NOTE: If you want the torched exterior you’re going to have to make Italian meringue – I have used ‘fluff’ in the past but its not as good. You’ll need a few bits of equipment such as a blowtorch and a food thermometer but they are relatively cheap to buy.
You will need,
A Chocolate sponge recipe.
Suggestions for chocolate sponge.
Simple – Cupcake Jemma devils foodcake recipe – I used two 7.5 inch pans to bake this recipe, layering each one in half. I baked at a lower heat of 160degrees and added around 12mins onto the total time.
Decadent – Nigella’s old fashioned chocolate cake – my personal favourite.
Easiest – BBC good food easy chocolate cake – less indulgent but very simple and quick
Suggestions for filling and icing;
For the filling, the possibilities are endless – you could keep things simple by making a big batch of flavoured buttercream and using that to both fill and ice the cake. Biscoff spread would go perfectly! However if you want to achieve the s’mores effect with the torched look you’re going to have to be brave and attempt Italian meringue.

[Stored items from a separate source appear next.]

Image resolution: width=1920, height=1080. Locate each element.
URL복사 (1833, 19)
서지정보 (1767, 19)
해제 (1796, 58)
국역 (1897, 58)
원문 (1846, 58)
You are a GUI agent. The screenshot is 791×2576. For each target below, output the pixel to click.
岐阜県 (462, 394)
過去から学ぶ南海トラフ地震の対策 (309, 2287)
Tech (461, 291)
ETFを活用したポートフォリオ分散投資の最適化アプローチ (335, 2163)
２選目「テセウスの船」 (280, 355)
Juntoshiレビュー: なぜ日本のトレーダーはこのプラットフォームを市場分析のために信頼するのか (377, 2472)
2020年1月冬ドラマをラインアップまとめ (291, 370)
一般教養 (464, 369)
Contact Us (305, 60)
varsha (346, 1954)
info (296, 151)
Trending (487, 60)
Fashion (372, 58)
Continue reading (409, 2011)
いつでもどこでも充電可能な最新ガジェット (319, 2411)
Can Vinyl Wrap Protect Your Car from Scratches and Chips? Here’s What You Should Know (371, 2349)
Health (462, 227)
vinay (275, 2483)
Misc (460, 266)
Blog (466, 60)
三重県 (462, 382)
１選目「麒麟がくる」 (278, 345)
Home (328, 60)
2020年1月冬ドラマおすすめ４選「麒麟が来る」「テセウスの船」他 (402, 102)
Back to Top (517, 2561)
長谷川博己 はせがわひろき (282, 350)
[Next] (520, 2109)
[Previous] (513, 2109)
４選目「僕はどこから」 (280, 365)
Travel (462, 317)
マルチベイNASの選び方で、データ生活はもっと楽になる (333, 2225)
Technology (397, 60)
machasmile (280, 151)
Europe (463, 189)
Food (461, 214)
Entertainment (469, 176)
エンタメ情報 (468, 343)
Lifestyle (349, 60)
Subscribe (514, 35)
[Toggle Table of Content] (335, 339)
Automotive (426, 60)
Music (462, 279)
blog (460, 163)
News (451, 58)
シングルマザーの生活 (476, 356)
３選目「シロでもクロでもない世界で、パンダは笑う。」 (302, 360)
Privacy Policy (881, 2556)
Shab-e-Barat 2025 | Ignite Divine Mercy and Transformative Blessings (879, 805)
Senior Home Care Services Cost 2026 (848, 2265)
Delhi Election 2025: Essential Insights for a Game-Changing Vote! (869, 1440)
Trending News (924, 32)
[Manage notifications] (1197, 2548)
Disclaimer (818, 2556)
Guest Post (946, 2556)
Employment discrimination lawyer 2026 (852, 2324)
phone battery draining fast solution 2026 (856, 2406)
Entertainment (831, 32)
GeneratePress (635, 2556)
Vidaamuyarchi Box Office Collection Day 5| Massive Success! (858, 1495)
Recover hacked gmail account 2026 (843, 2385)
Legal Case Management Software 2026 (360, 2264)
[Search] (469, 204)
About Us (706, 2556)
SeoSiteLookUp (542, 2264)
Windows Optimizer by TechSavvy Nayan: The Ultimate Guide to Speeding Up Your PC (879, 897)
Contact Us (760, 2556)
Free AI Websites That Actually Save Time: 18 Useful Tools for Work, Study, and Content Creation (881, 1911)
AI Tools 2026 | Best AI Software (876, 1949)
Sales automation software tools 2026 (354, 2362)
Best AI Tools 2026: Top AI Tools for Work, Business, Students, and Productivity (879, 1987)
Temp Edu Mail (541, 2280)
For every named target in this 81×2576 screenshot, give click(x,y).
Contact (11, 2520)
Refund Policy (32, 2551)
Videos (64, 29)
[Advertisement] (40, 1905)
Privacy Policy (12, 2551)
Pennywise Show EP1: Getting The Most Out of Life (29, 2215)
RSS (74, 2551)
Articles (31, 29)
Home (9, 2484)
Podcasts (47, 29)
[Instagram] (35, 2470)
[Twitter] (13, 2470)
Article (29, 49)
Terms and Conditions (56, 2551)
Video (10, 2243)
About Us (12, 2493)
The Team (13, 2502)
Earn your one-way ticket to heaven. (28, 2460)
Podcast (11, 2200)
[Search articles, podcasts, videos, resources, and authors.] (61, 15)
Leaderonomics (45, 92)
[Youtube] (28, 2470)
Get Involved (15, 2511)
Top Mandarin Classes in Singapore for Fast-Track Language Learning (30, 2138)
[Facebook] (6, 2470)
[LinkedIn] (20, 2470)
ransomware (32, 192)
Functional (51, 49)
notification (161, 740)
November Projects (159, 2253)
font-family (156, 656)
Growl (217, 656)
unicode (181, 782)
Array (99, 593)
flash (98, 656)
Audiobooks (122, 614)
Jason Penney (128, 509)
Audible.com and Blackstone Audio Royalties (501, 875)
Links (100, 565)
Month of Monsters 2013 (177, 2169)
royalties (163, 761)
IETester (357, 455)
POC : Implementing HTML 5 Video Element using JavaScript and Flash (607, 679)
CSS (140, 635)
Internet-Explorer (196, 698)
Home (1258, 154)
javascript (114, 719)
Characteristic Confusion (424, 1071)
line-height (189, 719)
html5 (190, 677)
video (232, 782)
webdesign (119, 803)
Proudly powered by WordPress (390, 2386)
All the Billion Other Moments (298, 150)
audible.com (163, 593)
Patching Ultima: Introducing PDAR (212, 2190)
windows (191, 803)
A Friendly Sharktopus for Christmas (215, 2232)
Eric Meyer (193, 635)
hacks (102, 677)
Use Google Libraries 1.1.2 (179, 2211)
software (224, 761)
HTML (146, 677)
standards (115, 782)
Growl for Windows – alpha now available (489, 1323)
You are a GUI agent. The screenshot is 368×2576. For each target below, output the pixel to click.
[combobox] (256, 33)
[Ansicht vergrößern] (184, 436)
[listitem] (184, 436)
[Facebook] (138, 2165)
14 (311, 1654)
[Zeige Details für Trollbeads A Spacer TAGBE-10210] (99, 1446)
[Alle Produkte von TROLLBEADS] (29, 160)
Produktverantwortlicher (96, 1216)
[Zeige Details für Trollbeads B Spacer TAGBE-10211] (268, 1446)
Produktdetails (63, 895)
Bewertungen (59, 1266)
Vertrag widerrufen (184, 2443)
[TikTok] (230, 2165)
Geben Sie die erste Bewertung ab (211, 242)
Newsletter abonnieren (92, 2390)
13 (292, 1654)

Make a full batch as described below, you could flavour half and use to fill the cake and use the rest to ice and torch.
Easiest – Buttercream
Video help from Carina
Alternatively, a simple recipe is; 500g icing sugar, 200g butter, 2 tablespoons of milk
Then flavour it up by adding around 180g of biscoff/nutella/peanut butter – simple! If you want to use this for the exterior rather than torched meringue, just double up.
More adventurous – Italian meringue buttercream
THIS is a great recipe to make a large batch of Italian meringue – it is the most simple recipe and it works every time – skip forward to around 5 mins 20 seconds. I then use half of this and flavour for the filling and leave half plain to ice and torch.
To flavour – when the whole batch has cooled, take just under half of your mixture(around 250g) back to the mixer and slowly add 220g of room temp butter a tablespoon at a time – you will be left with super shiny Italian meringue buttercream – you could then flavour this with about 150g biscoff spread or 50g cocoa powder to counteract some of the sweetness
For the decoration; lotus biscuits, melted chocolate or biscoff spread, cinnamon biscuits, nuts, marshmallow
So, you’ve got your recipes – the assembly is the easiest part.
Use a serrated knife or a cake wire to cut your cakes to make four layers in total.
- Take a blob of your filling and use this to stick the first layer of sponge down to your board. Its a good idea to go in with what would have been the bottom of one of the cakes to make sure it has a flat base.
- Spread ⅓ of your chosen filling onto this sponge and spread to the edges.
- Add the second layer of cake and repeat – for the middle two layers I use what would have been the top of the cakes before finally adding the last ‘bottom’ to make sure the top is nice and flat.
- Use the filling that may have squished out to spread around the cake creating a crumb coat. Chill in the fridge for 15 mins.
- Take your chosen icing and spread around the cake – i find it easiest to start from the bottom and work in rings around the cake, finishing with the top last – you can find a little ‘how to’ on this in my instagram highlights. If you have used buttercream here is where you would finish of with your chosen decorations
- If your have chosen to meringue and torch you now have a couple of options. You could cover the cake completely in a thick layer or leave some chocolate seeping through as i did. It’s a nice little tease of what is inside.
- Finish off by using a spatula or back of a spoon on the top of the cake and smush things around to create some texture…
Now for the most exciting part… BURNY TIME!
Make sure you crumble on your chocolate and biscuits after you have torched your meringue, otherwise you’ll end up with burnt biscuit and melted chocolate!